Those words were printed less than a month before he was assaulted.
Although most journalists and media organisations condemned the attack, pro-AKP media tried to blame others. Groups on social media known as AKTrolls (pro-AKP anonymous users, mostly active on Twitter) even celebrated the event:
Attacks on Kurdish media continue
The silencing of Kurdish outlets with the help of Turkey's security forces is another feature of Turkey's increasingly bleak media environment. Just two days before Ahmet Hakan was attacked, a building that houses both the Kurdish news agency DİHA and the Kurdish-language newspaper Azadiya Welat was raided by police.
The raid occurred without a warrant on the afternoon of September 28. Police took around 30 journalists, editors and reporters into custody where they say they were harassed and intimidated.

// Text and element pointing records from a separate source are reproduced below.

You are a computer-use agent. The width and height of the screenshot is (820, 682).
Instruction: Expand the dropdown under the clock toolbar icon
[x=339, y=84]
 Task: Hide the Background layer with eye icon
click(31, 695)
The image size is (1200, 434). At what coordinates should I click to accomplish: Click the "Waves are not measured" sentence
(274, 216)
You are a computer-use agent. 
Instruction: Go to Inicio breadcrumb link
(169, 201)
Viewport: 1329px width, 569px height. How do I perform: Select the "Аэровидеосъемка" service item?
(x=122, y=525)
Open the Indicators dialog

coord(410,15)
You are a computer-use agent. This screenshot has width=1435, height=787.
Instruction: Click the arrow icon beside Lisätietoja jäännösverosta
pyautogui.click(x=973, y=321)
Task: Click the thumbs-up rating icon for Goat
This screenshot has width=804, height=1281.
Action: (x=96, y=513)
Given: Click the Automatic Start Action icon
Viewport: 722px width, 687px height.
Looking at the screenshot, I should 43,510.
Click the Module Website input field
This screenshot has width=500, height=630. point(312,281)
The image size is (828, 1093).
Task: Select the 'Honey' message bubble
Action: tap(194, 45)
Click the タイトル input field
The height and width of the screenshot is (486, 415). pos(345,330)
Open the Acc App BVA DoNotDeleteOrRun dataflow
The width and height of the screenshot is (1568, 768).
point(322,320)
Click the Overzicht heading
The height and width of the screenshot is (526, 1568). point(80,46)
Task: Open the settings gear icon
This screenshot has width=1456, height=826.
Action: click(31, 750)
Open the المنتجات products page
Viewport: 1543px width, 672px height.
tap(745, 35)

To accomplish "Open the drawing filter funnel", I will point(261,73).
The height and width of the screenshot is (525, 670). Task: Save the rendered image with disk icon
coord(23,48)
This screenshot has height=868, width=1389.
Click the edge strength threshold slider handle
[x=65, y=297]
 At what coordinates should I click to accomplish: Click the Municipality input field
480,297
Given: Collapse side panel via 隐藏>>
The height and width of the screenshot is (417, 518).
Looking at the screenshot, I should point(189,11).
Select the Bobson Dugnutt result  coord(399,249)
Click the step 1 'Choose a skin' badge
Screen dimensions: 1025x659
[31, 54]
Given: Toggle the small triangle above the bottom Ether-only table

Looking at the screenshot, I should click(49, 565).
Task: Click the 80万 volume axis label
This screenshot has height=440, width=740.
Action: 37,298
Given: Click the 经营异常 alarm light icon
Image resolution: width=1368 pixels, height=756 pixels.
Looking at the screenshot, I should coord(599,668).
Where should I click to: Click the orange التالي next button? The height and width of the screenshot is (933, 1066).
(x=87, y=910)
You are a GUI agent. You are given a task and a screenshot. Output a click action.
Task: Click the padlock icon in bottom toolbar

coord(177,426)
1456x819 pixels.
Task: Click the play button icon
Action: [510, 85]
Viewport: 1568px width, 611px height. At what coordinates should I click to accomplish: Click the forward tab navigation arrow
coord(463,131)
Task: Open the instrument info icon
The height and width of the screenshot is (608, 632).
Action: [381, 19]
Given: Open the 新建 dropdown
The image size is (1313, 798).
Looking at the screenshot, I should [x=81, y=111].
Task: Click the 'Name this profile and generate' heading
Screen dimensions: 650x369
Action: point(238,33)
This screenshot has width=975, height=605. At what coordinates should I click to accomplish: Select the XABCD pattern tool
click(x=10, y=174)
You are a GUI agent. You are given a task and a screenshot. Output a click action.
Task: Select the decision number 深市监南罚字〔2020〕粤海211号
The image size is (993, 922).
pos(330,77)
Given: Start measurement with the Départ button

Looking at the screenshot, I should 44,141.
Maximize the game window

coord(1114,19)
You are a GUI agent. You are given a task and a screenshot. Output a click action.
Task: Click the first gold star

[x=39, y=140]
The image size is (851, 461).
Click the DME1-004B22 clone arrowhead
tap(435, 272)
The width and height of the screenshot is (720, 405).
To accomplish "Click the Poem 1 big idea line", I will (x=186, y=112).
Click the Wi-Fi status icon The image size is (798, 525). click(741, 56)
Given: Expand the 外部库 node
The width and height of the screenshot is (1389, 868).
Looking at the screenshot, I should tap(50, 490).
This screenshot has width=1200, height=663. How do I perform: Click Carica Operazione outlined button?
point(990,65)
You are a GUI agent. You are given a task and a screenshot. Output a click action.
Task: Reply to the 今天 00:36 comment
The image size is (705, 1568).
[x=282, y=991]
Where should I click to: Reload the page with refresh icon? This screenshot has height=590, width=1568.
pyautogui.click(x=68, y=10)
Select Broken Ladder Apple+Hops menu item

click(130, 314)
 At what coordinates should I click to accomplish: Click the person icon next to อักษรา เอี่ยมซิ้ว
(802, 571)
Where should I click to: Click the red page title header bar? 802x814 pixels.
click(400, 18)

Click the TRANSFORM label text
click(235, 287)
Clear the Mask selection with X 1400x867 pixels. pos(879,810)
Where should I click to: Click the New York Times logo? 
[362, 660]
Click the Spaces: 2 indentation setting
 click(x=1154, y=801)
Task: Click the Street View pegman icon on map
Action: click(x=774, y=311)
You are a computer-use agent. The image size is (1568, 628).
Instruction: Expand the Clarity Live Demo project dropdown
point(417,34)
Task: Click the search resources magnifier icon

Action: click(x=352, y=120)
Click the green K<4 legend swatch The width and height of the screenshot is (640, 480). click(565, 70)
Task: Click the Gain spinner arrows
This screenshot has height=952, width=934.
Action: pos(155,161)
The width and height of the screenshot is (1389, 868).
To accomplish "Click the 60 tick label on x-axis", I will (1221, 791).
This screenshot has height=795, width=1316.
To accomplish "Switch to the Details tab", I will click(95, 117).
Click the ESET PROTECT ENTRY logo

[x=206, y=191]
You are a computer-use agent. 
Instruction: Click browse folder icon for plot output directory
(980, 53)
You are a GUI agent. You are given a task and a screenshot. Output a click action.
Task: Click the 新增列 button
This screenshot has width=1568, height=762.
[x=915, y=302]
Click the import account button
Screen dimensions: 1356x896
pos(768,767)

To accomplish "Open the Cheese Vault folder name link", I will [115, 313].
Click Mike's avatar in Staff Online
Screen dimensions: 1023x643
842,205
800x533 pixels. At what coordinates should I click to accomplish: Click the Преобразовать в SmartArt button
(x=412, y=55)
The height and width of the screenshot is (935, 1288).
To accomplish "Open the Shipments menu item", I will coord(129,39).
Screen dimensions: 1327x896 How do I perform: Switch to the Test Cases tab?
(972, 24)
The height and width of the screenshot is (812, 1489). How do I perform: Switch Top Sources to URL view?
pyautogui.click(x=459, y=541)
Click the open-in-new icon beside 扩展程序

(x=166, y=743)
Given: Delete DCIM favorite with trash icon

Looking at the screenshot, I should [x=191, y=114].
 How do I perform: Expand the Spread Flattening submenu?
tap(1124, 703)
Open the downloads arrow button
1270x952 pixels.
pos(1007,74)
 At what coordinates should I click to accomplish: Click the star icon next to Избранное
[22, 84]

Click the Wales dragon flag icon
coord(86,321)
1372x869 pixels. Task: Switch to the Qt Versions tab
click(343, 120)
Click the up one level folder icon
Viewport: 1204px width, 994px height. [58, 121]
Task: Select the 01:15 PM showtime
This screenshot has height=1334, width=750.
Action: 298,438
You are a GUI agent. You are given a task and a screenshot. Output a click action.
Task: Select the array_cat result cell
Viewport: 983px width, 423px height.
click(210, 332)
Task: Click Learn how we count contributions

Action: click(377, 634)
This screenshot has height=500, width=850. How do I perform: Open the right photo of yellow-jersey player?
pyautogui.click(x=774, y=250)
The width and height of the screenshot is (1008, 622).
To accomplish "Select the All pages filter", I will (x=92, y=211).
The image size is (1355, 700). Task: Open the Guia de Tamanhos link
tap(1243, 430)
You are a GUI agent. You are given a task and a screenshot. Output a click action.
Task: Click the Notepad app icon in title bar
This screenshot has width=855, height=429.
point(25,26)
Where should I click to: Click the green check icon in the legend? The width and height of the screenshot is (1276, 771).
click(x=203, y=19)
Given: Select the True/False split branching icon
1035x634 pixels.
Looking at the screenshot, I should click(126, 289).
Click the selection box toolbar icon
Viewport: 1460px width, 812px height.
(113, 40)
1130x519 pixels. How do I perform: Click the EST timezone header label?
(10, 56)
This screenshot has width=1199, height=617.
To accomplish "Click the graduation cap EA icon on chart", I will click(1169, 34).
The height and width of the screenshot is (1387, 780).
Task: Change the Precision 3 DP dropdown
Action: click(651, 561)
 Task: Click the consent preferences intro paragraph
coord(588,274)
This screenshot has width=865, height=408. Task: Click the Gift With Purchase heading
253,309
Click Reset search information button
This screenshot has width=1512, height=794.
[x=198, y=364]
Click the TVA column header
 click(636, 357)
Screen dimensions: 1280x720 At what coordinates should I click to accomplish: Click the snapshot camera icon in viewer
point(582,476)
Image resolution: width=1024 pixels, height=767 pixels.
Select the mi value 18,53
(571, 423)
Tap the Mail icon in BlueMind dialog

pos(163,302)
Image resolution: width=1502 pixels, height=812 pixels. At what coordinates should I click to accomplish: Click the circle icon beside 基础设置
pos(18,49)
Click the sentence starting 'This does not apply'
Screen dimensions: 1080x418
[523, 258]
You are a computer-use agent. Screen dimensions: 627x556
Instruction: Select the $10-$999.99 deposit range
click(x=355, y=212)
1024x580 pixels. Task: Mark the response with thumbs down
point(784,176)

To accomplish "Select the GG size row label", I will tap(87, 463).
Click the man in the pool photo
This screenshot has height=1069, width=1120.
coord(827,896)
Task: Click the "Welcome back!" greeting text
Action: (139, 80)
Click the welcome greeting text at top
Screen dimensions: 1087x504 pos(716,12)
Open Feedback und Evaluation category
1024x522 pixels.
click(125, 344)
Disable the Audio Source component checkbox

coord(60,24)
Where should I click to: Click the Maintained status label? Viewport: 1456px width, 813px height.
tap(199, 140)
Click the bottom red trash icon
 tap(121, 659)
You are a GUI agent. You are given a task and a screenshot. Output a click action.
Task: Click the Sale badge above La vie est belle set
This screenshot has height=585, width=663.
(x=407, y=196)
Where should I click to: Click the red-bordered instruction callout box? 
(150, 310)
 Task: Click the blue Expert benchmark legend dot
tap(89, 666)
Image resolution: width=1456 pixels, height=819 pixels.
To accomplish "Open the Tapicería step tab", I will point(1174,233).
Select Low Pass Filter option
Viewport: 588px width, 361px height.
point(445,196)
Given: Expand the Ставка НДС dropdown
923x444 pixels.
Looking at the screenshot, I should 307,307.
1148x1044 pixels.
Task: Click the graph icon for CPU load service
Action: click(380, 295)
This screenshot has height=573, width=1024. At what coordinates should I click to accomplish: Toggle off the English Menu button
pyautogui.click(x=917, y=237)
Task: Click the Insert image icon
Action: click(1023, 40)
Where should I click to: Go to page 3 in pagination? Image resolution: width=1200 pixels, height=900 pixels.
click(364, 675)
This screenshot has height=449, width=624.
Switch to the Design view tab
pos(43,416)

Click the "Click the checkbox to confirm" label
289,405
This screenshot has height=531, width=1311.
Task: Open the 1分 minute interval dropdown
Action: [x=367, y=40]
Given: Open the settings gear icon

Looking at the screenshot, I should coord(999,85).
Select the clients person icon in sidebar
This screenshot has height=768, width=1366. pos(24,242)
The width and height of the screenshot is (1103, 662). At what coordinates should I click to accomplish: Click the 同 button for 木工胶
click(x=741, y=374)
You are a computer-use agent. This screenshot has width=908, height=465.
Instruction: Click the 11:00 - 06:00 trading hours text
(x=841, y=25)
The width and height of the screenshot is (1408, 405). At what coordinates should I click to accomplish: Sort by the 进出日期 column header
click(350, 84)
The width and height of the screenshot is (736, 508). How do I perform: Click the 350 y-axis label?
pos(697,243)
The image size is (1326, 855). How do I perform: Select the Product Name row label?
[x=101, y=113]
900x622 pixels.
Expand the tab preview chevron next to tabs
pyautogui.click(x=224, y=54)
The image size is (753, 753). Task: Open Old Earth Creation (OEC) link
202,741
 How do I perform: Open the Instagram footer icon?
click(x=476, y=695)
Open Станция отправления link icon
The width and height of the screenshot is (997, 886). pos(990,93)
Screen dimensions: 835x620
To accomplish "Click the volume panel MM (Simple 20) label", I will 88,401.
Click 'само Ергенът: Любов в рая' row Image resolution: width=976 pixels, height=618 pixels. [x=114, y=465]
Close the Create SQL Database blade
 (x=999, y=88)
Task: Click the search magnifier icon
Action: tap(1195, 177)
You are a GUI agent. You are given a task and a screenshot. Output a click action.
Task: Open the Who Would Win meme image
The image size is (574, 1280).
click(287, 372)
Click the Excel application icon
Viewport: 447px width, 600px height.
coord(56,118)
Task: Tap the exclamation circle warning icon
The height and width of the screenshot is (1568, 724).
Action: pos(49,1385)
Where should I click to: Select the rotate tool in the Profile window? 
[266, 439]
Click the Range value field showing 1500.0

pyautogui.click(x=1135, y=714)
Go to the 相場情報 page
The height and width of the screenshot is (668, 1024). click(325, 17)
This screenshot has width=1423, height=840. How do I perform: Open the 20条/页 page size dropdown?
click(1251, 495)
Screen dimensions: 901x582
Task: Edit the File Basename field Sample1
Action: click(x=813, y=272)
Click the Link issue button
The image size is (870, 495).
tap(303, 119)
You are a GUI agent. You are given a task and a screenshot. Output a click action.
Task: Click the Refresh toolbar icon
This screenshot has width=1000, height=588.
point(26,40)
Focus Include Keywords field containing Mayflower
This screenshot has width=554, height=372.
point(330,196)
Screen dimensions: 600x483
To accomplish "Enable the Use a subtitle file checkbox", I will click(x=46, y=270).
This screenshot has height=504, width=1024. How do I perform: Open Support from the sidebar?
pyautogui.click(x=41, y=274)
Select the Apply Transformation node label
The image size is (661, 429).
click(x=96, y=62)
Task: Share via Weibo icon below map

Police also broke windows and doors inside the building.
A door to the truth! Police who raided DİHA did this. We're watching you and we're coming after you. #DontTouchDİHA -Nedim Türfent, English Editor of DİHA.
One possible reason for the raid is DİHA's hard work in Kurdish cities where conflicts between the Kurdish independence groups and the police have been prominent. AKP has demonstrated its will to to censor news coming out of cities like Cizre, Beytülşebbap, Hakkari and Şırnak, where the agency has been particularly active.
DİHA is the most respected news source for many Kurdish people living all around the world and many others who lack trust in mainstream media. Its website was first censored in July as part of a wave of blocks covered by Global Voices. Since that time, their backup domains and mirrors have been blocked more than 20 times.
Putting a gun to a journalist's head
The most recent event to shock journalists in the country demonstrates how far the government has veered off the track of acceptable behaviour in its war on the media.
Özgür Gün TV reporter Murat Demir and DİHA reporter Serhat Yüce were both threatened, beaten, and then taken into custody by undercover police in public in the provincial town of Silvan in Kurdish-populated eastern Turkey.
When they were preparing to photograph the town under curfew, a police man stopped his car nearby, loaded his gun and aimed it at Serhat Yüce's head while verbally threatening him.
What comes next?
Journalism has never been an easy profession in Turkey. Threats, beatings, torture or even killing journalists have been running themes in Turkish media history.
The attacks on outlets and media workers is reminiscent of very dark times from Turkey's history and has justifiably breathed fear into the independent and critical press. Events including the arrest of VICE journalists and the deportation of Frederike Geerdink also demonstrate attacks on the free press are not limited to Turkish citizens.
Predicting the future anywhere is difficult, let alone in Turkey, where the last few years have seen a host of economic and security challenges drag the country back in the direction of its violent and unfulfilling past.
But it seems certain that until November 1, there will be no let up, and journalists will have choose between self-censorship and growing risk.